The results of the analyses of nutrient concentrations and flower biomass together suggest that male individuals may invest more nutrients than females into flowers before pollination. Male flowers exhibited significantly higher C, N, and P contents than female flowers in all three flowering stages (Fig. 3a–c). Additionally, at the early and blooming stages, the C:P ratios were higher in female flowers, while the C:N ratios were higher in male flowers. Female flowers exhibited higher N:P ratios, although the difference was not statistically significant (Fig. 3d–f).

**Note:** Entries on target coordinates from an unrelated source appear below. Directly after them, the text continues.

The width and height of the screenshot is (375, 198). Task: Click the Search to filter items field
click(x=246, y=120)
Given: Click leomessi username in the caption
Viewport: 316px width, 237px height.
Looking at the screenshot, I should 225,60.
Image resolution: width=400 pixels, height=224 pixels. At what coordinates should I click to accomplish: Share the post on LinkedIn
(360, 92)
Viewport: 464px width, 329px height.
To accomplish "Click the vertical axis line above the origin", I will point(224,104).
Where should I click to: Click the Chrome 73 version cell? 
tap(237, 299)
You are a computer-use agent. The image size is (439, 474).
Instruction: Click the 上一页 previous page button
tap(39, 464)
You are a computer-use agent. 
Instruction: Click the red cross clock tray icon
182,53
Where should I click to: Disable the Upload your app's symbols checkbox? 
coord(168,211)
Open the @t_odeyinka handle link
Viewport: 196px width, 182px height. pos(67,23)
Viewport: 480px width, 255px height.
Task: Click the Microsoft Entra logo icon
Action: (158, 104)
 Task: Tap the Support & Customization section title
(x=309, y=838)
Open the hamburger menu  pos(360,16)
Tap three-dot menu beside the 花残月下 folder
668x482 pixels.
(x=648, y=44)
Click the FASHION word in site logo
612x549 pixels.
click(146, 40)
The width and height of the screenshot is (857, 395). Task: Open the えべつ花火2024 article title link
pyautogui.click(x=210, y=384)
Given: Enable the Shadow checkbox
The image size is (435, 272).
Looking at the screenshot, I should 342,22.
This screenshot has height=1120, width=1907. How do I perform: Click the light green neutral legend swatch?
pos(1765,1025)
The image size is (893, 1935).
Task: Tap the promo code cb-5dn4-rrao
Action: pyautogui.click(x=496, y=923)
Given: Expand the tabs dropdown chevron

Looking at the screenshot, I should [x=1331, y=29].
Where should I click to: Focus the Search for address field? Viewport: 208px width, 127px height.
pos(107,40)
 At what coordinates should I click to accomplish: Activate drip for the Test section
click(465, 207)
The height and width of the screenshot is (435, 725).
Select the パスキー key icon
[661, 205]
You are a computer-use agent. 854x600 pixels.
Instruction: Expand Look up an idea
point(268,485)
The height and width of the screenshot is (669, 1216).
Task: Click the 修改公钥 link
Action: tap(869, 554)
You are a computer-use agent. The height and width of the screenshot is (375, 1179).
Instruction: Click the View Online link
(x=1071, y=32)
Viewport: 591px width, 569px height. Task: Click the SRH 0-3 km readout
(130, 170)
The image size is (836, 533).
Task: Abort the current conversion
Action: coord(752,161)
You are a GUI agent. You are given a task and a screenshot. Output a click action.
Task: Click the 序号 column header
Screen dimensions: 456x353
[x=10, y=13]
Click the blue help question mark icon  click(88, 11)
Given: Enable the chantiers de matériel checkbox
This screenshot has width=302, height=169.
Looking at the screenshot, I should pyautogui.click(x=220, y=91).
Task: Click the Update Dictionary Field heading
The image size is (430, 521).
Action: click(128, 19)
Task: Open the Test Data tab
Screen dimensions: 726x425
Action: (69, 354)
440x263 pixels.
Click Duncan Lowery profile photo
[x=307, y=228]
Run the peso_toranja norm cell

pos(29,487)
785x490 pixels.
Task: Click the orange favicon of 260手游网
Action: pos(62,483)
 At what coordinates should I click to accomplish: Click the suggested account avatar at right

Dimorphism in gene expression patterns in flowers
On average, 7.78 G transcriptome data were obtained from the samples of S. paraplesia from the three flowering stages. The error rate and Q20 were 0.03% and 97.51% in each sample, which indicates that the transcriptome data were reliable (Table S2). On average, 83.65% of the reads from S. paraplesia flowers matched the S. purpurea reference genome (Table S3). A total of 38534 genes were obtained, and the gene expression levels were similar among the different flowering stages (Fig. S1). Pearson correlation analysis revealed high similarity (R2 > 0.8) among biological replicates within the same group, which indicated that the data were suitable for transcriptome analysis (Fig. S2). PCA also indicated that the flower samples from the same group exhibited similar gene expression patterns. Flower samples of the same sex from different flowering stages were separated by PC1 (42.07%) and PC2 (15.40%). The male flower samples were more dispersive than the female flower samples, which means that gene expression patterns vary during flowering. In addition, flower samples from the different sexes could be distinctly separated by PC2, indicating that male and female flowers exhibited expression variation at the same stage (Fig. 4c). Hierarchical clustering analysis showed that male and female flowers exhibited more similar gene expression patterns in the early stage than in other stage. The samples could be divided into the same clusters as in the PCA, in which female flowers exhibited more similar gene expression patterns in the blooming and late flowering stages than in the early stage. Gene expression in male flowers in the late stage was the most different from that in the previous stages (Fig. 4a).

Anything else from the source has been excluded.